BRIEF 1 ->
Please summarize the message about systemd daemon startup in two sentences.
BRIEF 2 ->
Answer these questions from the message about systemd daemon startup:
(a) Which three Type= settings choose the event systemd waits for?
(b) With socket-activated services, what happens to requests instead of failing?
(c) In Olaf Hering's example, which tool will use the socket?

SUPPLIED TEXT ->
2014-12-10 Thread Mantas Mikulėnas
On Wed, Dec 10, 2014 at 11:32 AM, Olaf Hering o...@aepfle.de wrote:


 I wonder how systemd handles the startup time of a daemon once it did
 the execve (or whatever systemd does internally). Every daemon needs
 some time until it can service requests.


It depends.

* With regular services, systemd expects the daemon itself to announce that
it's ready. You use Type=forking, Type=notify, Type=dbus to choose
which event systemd will wait for.

* With socket-activated services, this doesn't matter at all, since the
requests won't fail, just get queued by the kernel.


 In the following example a socket is provided, a daemon handles the
 socket and another tool will use the socket. How can I make sure tool B
 will always find an operational socket handled by A? There is the
 obvious startup time required within A until it can service requests.

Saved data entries
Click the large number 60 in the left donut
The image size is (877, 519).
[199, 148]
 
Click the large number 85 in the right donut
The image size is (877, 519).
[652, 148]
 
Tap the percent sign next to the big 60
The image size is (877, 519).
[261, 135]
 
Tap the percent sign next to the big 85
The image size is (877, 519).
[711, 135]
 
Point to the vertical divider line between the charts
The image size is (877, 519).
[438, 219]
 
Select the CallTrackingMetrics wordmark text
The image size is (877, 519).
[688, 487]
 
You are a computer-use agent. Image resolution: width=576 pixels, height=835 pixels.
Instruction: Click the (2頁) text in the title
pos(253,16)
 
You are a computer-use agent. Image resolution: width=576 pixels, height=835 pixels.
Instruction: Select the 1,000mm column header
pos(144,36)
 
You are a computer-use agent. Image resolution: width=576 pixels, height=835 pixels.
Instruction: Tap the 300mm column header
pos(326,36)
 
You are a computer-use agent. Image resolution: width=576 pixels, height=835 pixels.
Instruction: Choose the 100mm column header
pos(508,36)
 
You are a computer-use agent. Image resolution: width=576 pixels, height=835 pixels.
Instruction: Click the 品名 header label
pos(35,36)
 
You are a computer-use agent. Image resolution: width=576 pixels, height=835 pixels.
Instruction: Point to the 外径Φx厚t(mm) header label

OUTPUT 1 ->
Olaf Hering asks how systemd handles a daemon's startup time after launching it, and how to make sure tool B always finds an operational socket handled by daemon A. Mantas Mikulėnas answers that with regular services systemd expects the daemon to announce its readiness, chosen with Type=forking, Type=notify or Type=dbus, while with socket-activated services startup time does not matter because requests are queued by the kernel instead of failing.

OUTPUT 2 ->
(a) Type=forking, Type=notify and Type=dbus
(b) They get queued by the kernel.
(c) Tool B